> _Directions_
A) In the forum thread on gold-plated boards, about how thick is the full gold plate on modern boards of this type usually said to be?
B) List every username that appears in a post header in the forum thread on gold-plated boards.
C) Continue the forum thread on gold-plated boards from the point where it stops.

> _Page extract_
I’m sure there are companies advertising to buy such boards and many with photos and prices so you could base your price on them.


----------



## goldsilverpro (Feb 14, 2018)

The full gold plate on the boards is likely very thin, like most modern boards of that type. It's usually about 3 millionths of an inch thick, more or less - about 4 cents, more or less, per square inch of plating. It could be thicker but the odds are against it, due to the advent of ENIG plating, electroless nickel topped of with immersion gold. Immersion gold is kin to cement silver. It cements the gold, without a power supply, onto the bright shiny electroless nickel. As the area starts getting covered with gold, the plating rate decreases. When totally covered, the plating almost stops, since the exposure of the solution to the nickel is blocked by the gold. In other words, with immersion gold, the thickness of the plating is limited. On the other hand, the electroless nickel thickness is unlimited, since it deposits by a catalyst chemical added to the solution and not by immersion (cementation).


----------



## Aristo (Feb 14, 2018)

I have processed several tons of these specific boards. From a recovery standpoint, they are definitely not as good as they look...


----------



## ahmadbayoumi (Feb 26, 2018)

Many thanks for all who had replied to my query 

However, and as no one needs to disclose the fair price for such items, I'll ask the question the other way around.

Is it a fair price to pay almost 17 USD per Kg of these boards ?

Hope to get an answer now :wink:


----------



## niks neims (Feb 26, 2018)

ahmadbayoumi said:


> Many thanks for all who had replied to my query
> 
> However, and as no one needs to disclose the fair price for such items, I'll ask the question the other way around.

> _Rows_

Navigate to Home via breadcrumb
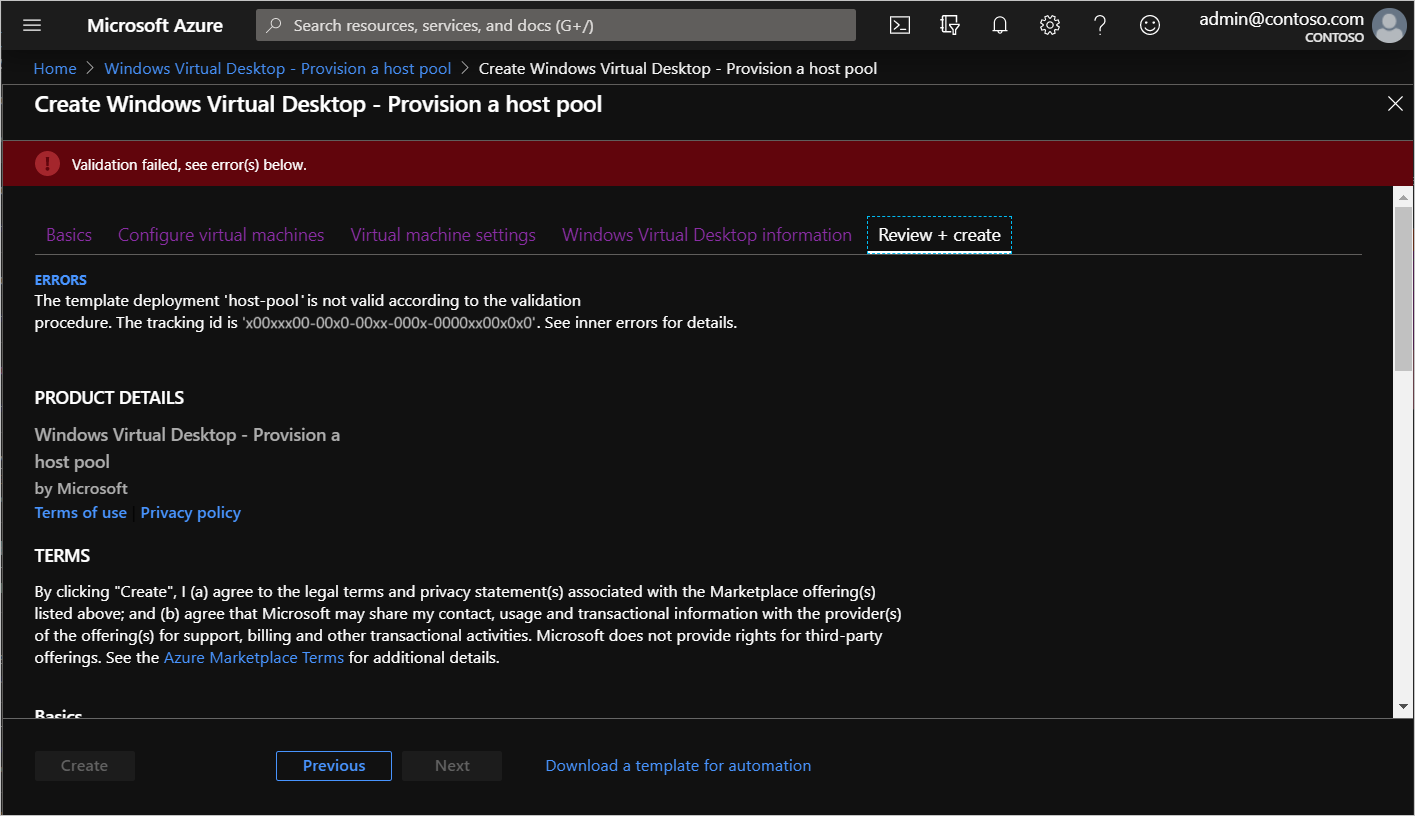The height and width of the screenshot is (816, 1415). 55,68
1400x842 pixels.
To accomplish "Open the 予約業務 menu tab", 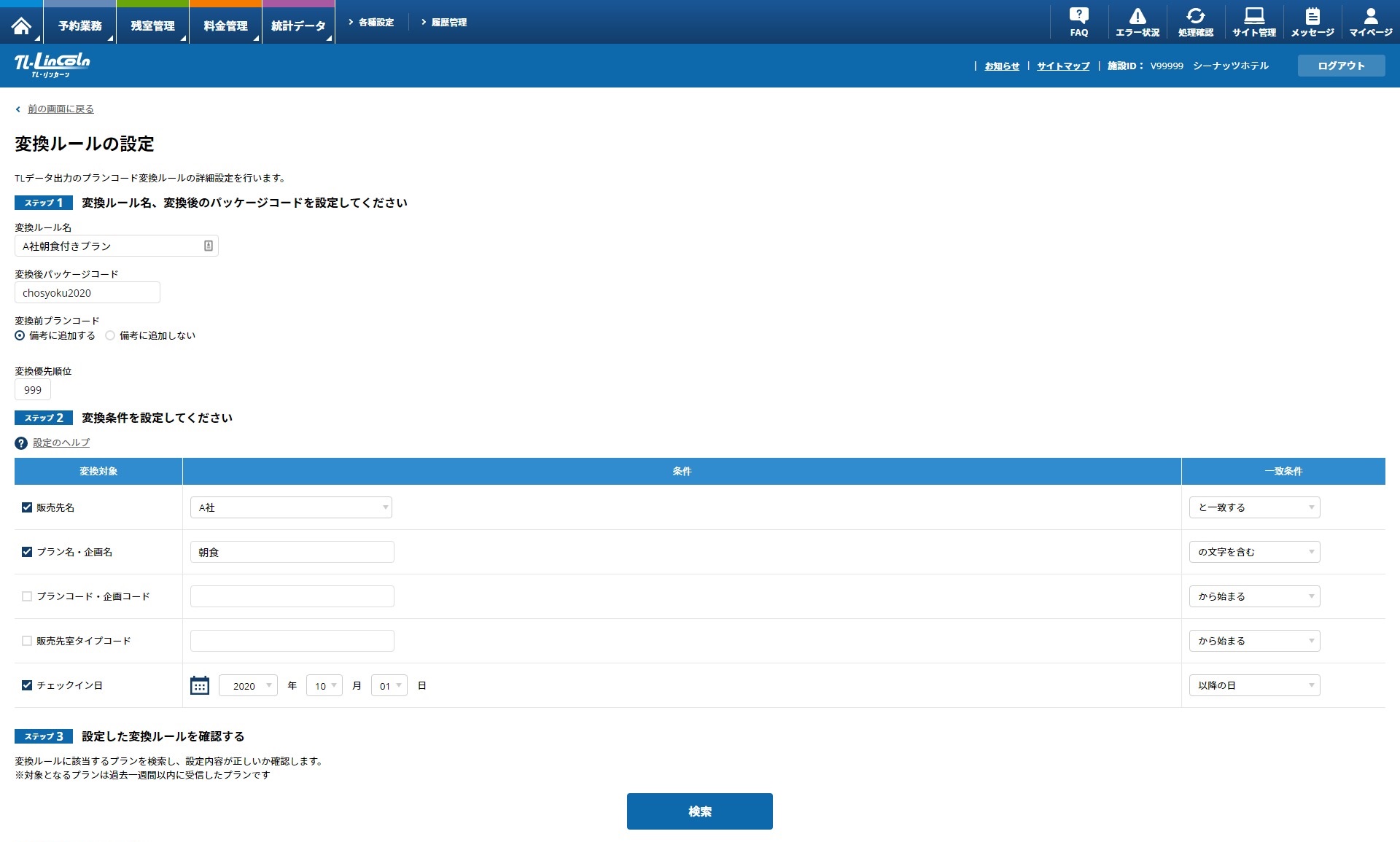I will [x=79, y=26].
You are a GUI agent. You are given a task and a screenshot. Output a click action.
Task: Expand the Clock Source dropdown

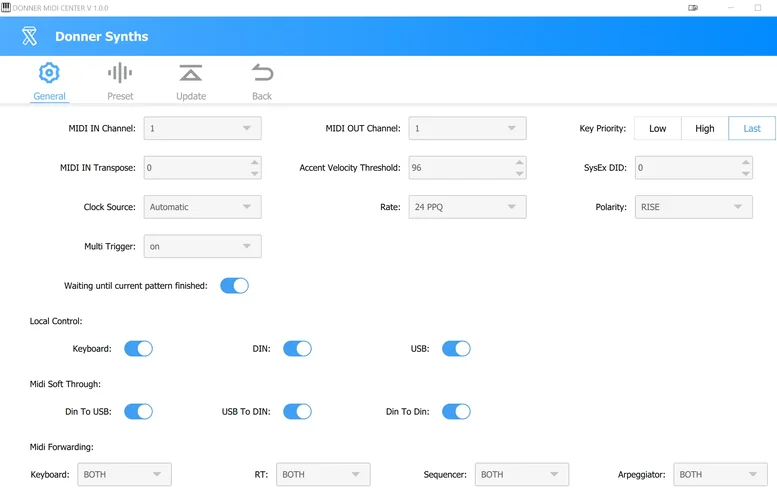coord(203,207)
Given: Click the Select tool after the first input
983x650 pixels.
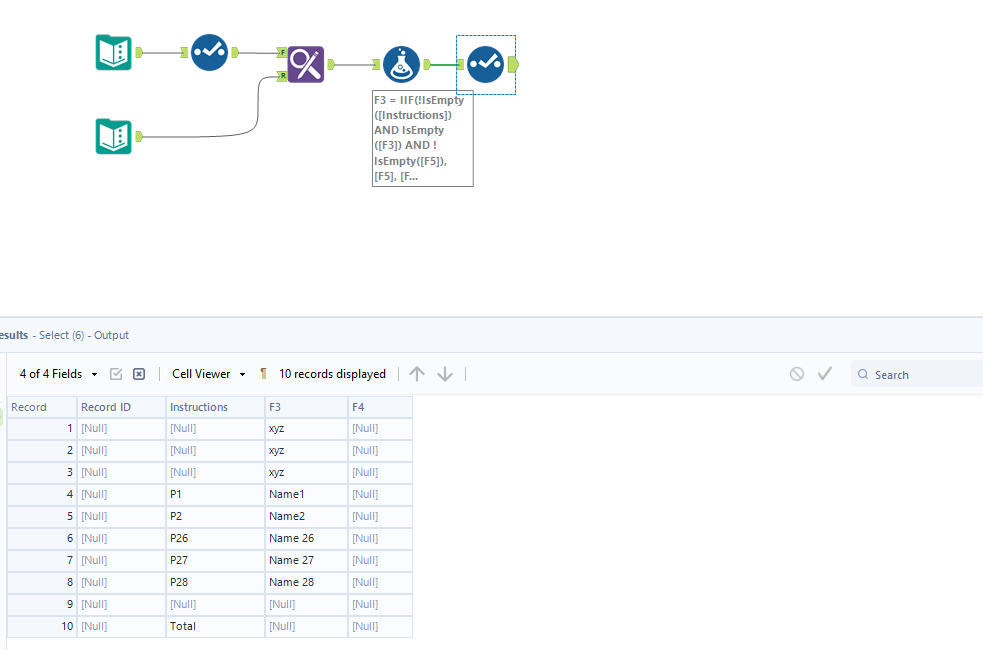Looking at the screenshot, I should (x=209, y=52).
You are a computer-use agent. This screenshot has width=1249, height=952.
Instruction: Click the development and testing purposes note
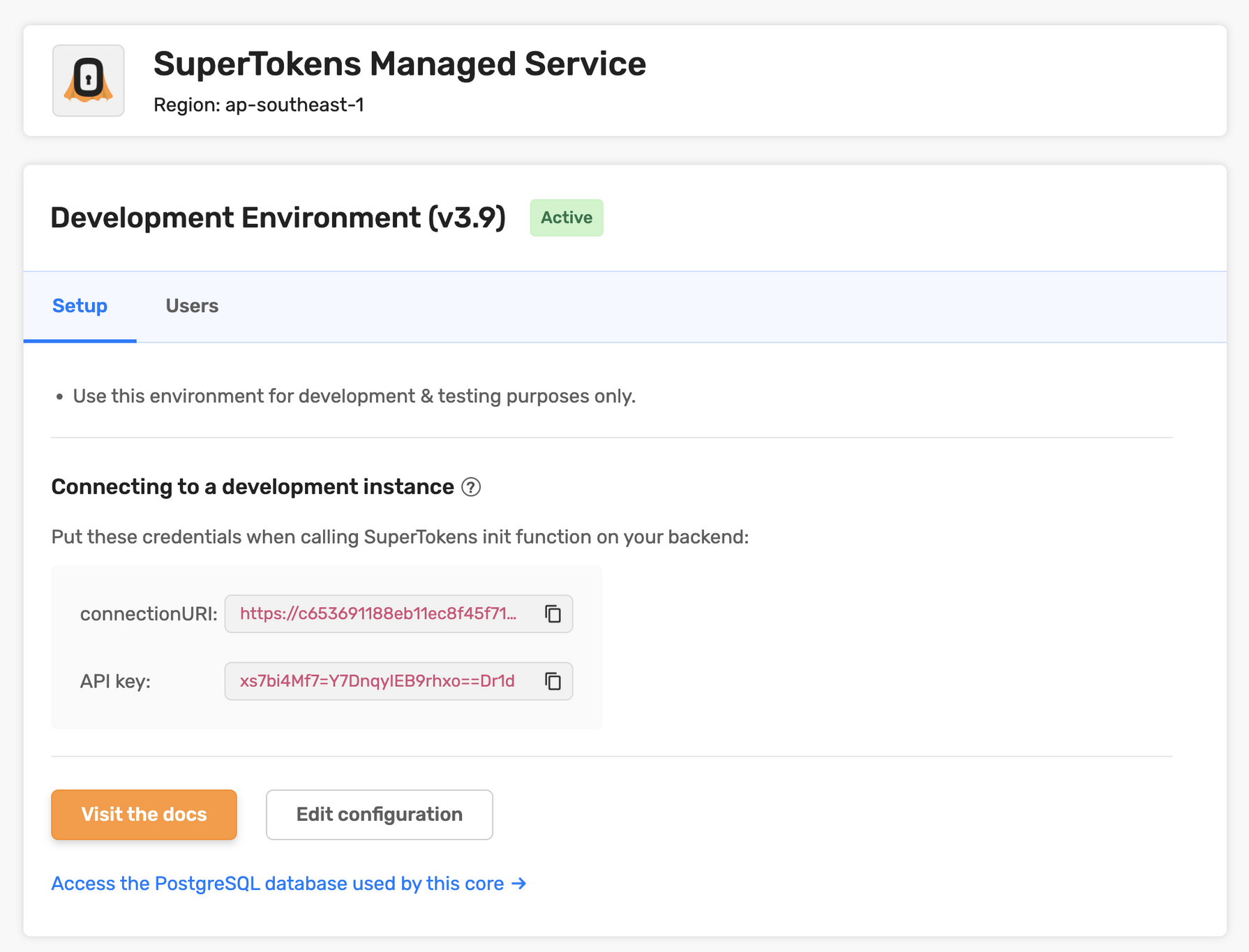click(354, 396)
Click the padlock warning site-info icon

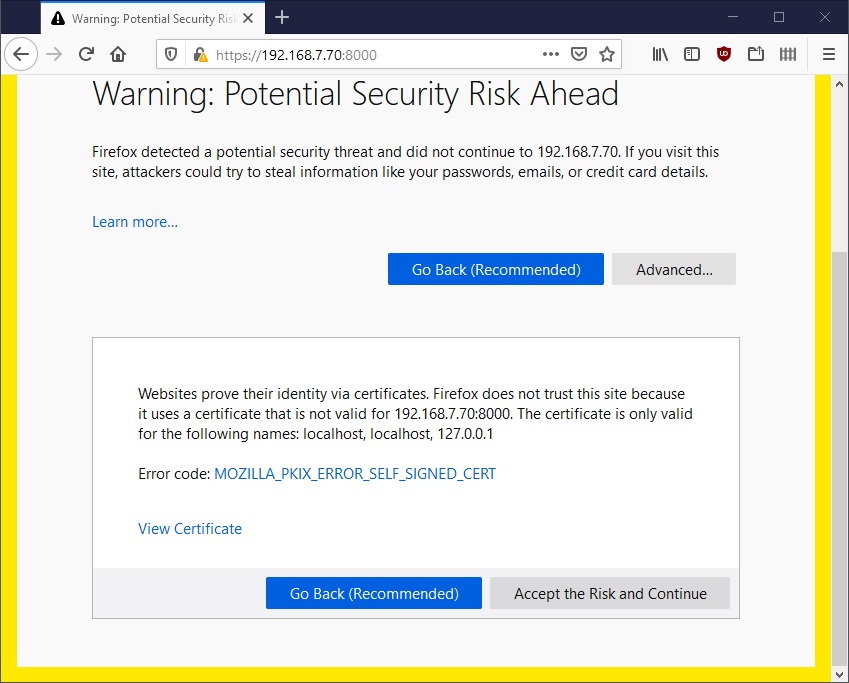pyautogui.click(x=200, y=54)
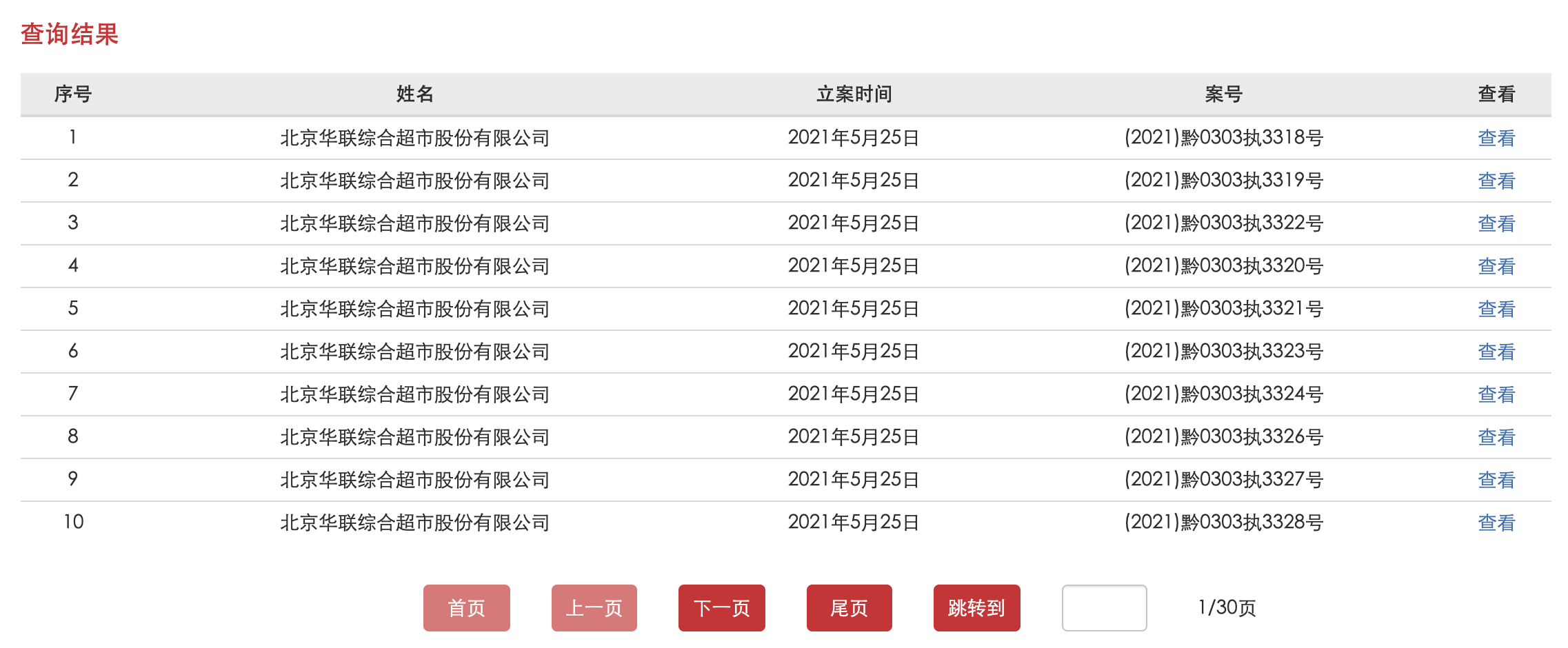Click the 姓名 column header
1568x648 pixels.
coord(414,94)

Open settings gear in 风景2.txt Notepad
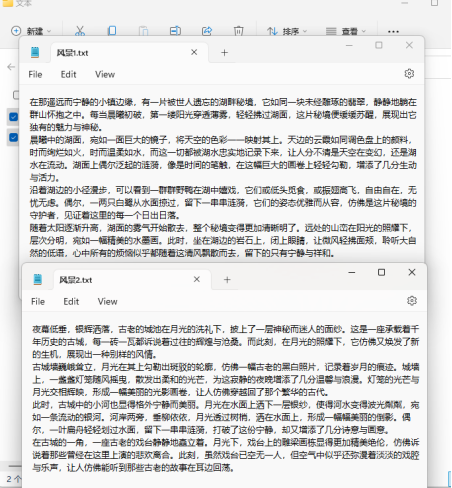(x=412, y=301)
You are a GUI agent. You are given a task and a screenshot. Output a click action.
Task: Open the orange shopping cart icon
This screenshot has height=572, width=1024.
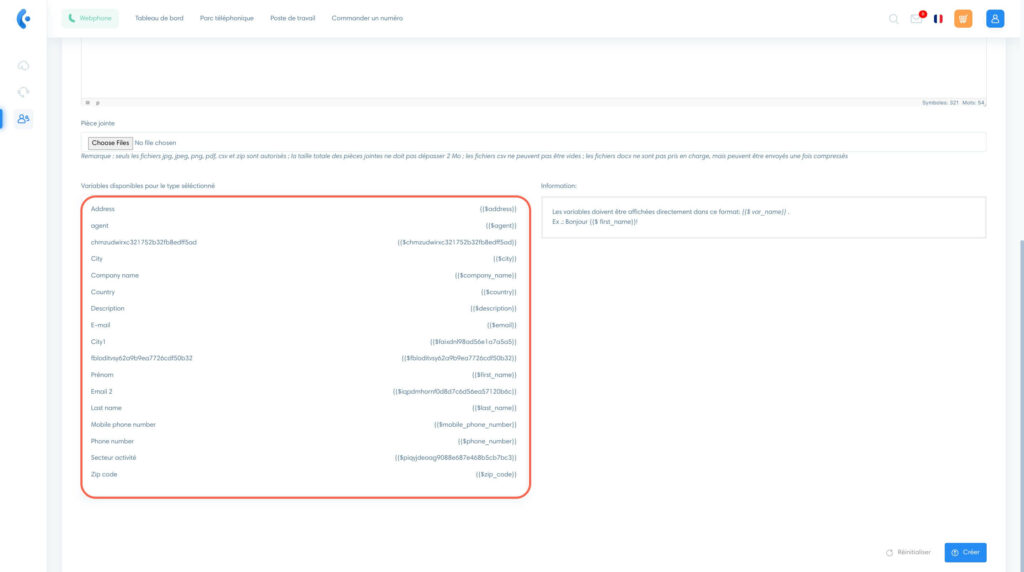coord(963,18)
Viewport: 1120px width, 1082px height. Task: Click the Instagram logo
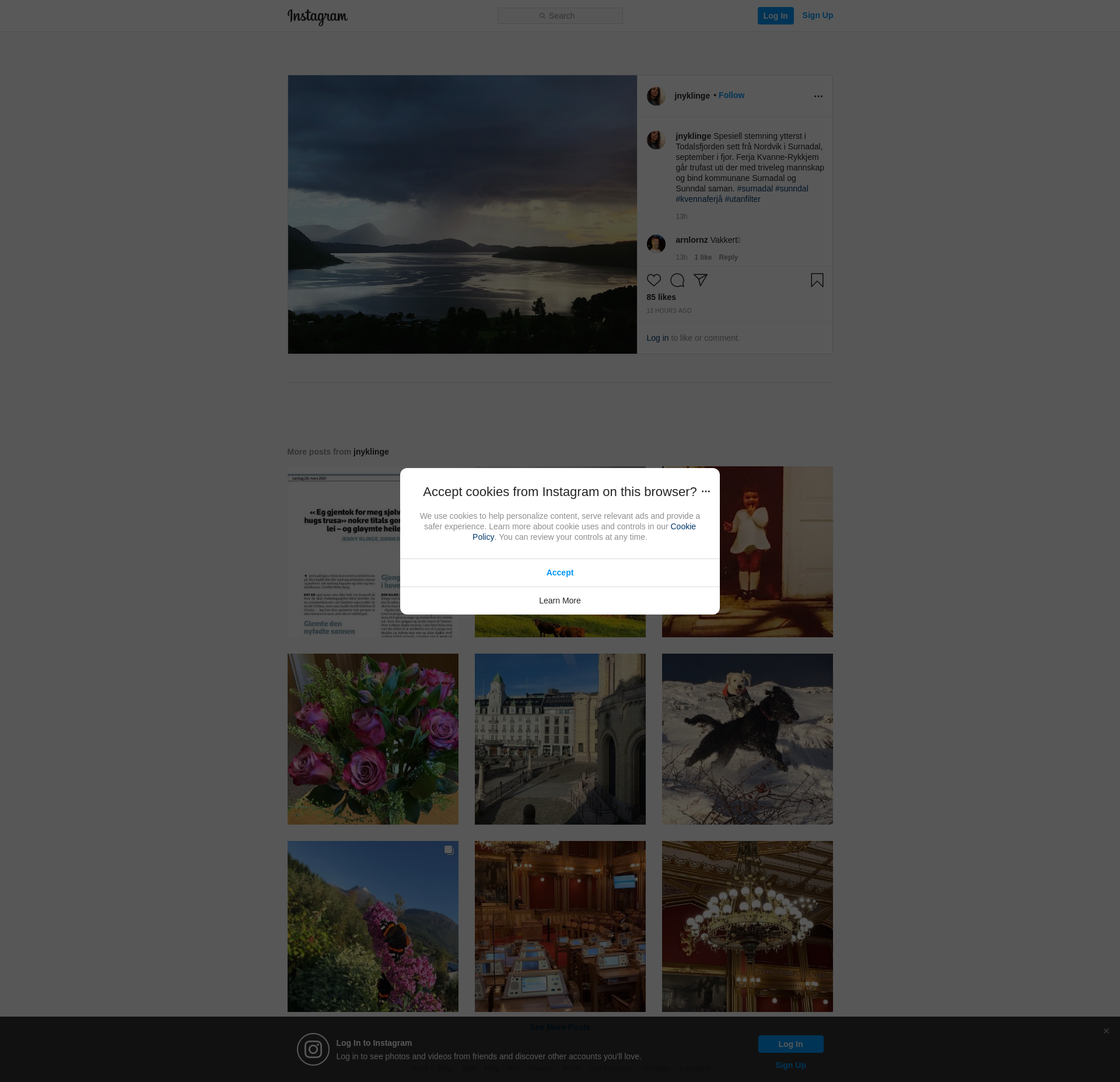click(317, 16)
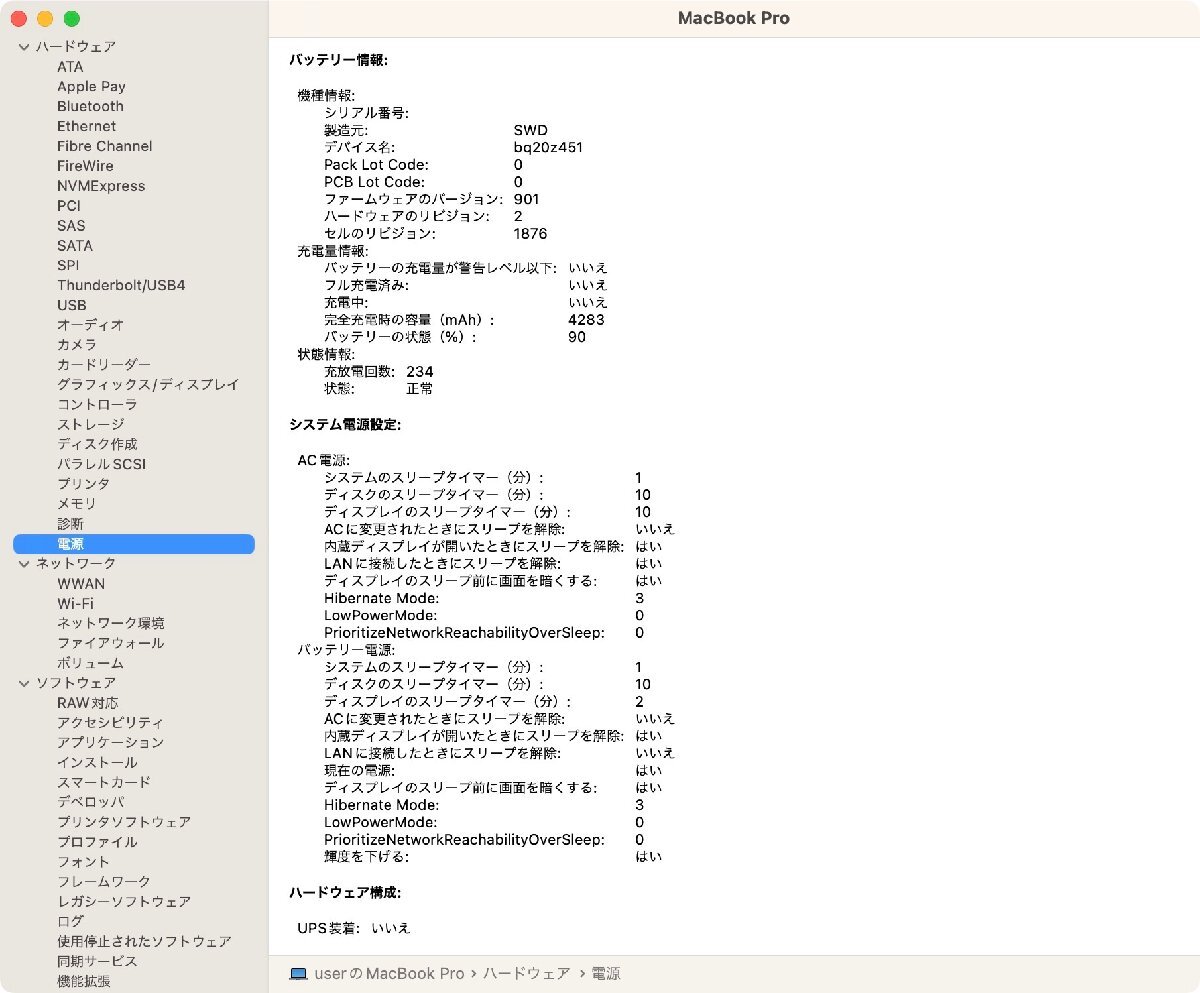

> _Answers to the exercises_
A) About 3 millionths of an inch thick, more or less.

B) goldsilverpro, Aristo, ahmadbayoumi, niks neims

C)
> 
> ...




Well I it is very hard to answer because I have no idea what are the weight of the board in picture or dimensions of it... You could actually do the math yourself - ENIG is worth little less than 0.01 EUR/cm2 ? there are few nice BGAs on there (normal, mother-board sized - 0.6-0.7 eur/a piece), plus some IC chips... I would think no more than 5 eur a piece for boards like that from gold recovery standpoint...

-Artūrs


----------



## anachronism (Feb 26, 2018)

There's not a lot of point in guessing if you don't know the weight of the boards Arturs. That can get you into a lot of bother with pricing mate. 

People naturally look at a number and remember it.


----------



## niks neims (Feb 26, 2018)

anachronism said:


> There's not a lot of point in guessing if you don't know the weight of the boards Arturs. That can get you into a lot of bother with pricing mate.
> 
> People naturally look at a number and remember it.



I actually disagree with you - the guessing game is so much fun! especially if it is not your money on the line 

Of course, EVERYONE should take it for what is it - a guess - more or less educated, but still, just a guess...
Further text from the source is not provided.